Massachusetts lawmakers considered a state bill on Tuesday that would punish people for calling others a “bitch.”
State Rep. Daniel Hunt, a Democrat representing the Dorchester neighborhood of Boston, introduced the bill in May on behalf of a constituent, something only the Bay State allows. The full text of the bill reads as follows:
A person who uses the word “bitch” directed at another person to accost, annoy, degrade or demean the other person shall be considered to be a disorderly person in violation of this section, and shall be subject to the penalties provided in subsections (a) and (b). A violation of this subsection may be reported by the person to whom the offensive language was directed at or by any witness to such incident.
The subsections mentioned in the bill include possible punishments for the offense. Should the bill become a law, anyone in Massachusetts who calls someone else a “bitch” in anger could be subject to a fine of up to $200 or up to six months in jail.
Hunt told The Boston Globe that he filed the bill on behalf of a constituent, but forgot to check the box indicating that was the case, leading some to believe that it was he who wanted to criminalize the word.
“[The constituent] e-mailed me, and it was right around filing deadline,” Hunt told the Globe. “We’ll file it to get it in the process.”

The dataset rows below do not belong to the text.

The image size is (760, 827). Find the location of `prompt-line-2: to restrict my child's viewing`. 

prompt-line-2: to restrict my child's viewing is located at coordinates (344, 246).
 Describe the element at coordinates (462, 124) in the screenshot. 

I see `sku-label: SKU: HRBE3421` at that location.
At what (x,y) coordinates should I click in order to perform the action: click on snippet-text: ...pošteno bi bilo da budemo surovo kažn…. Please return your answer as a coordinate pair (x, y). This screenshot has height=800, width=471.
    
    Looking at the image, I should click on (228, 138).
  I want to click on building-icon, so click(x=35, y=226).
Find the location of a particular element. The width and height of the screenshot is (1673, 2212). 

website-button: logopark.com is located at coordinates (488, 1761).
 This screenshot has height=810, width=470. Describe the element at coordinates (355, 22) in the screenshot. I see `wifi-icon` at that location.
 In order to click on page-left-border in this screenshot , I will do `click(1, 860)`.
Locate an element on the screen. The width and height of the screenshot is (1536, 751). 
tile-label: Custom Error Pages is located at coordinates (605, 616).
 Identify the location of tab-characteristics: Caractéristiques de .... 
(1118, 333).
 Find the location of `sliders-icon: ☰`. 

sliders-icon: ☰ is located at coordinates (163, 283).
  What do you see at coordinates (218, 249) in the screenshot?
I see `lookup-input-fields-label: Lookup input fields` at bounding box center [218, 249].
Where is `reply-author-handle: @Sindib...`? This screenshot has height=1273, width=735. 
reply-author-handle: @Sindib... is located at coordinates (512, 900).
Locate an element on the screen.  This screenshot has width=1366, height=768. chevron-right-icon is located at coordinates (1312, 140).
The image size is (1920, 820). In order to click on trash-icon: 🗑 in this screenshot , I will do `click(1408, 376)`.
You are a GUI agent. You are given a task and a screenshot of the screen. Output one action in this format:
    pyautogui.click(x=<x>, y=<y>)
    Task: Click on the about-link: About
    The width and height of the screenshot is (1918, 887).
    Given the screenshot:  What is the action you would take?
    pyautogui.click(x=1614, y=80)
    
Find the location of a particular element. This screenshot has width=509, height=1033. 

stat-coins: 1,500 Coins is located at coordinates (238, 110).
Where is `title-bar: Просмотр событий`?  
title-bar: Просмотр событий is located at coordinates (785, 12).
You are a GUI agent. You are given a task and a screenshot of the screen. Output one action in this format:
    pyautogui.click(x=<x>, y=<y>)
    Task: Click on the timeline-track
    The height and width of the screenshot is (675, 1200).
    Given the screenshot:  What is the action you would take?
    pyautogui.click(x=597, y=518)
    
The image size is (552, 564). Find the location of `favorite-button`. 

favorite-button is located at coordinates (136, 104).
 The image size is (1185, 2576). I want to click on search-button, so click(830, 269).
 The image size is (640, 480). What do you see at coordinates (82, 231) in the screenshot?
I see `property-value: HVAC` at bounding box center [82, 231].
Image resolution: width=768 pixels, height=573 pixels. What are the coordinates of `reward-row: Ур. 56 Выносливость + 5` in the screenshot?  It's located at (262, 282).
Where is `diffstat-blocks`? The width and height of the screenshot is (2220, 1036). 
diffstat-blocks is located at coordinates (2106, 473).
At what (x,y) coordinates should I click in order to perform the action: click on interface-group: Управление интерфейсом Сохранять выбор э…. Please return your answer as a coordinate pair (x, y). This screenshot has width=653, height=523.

Hunt also said he was roundly mocked for the bill by the State’s Republican Party in tweets and by people from across the country.
“I got at least 50 phone calls today calling me a ‘bitch’ or the ‘C’ word, and I’ve also gotten probably 50 e-mails,” he told the outlet.
The Globe asked if the emails and phone calls bothered Hunt, and he said it was “their right to express themselves to an elected official.”
The bill, however, would remove the right to express oneself to other citizens.
The bill, according to the Globe, was one of nearly 70 relating to criminal justice that was discussed by the Joint Judiciary Committee during a hearing. Other bills included changes in law regarding victims’ rights, juvenile offenders, and witness testimony. Hunt’s bill appears to be the only one suggesting an entirely new criminal act.
The bill is also “clearly unconstitutional,” according to Boston College law professor Kent Greenfield. He told the Globe that the “Supreme Court has repeatedly ruled in a bunch of cases that very offensive, very hurtful speech is nevertheless protected.”
Because the word “bitch,” has certain gender connotations, the bill also appears discriminatory, as cruel words usually reserved for men were not included. Of course, that would mean opening the door to criminalizing so many additional forms of speech, which is obviously wrong.
Arline Isaacson, co-chairwoman of the Massachusetts Gay and Lesbian Political Caucus, told The Boston Herald that she opposed the bill.
“While I detest the use of the B-word and the N-word and the word fag, etc., I love the Constitution more and question the constitutionality of bills like this,” she said. “The concern is specifically about the right to free speech, including speech that I hate.”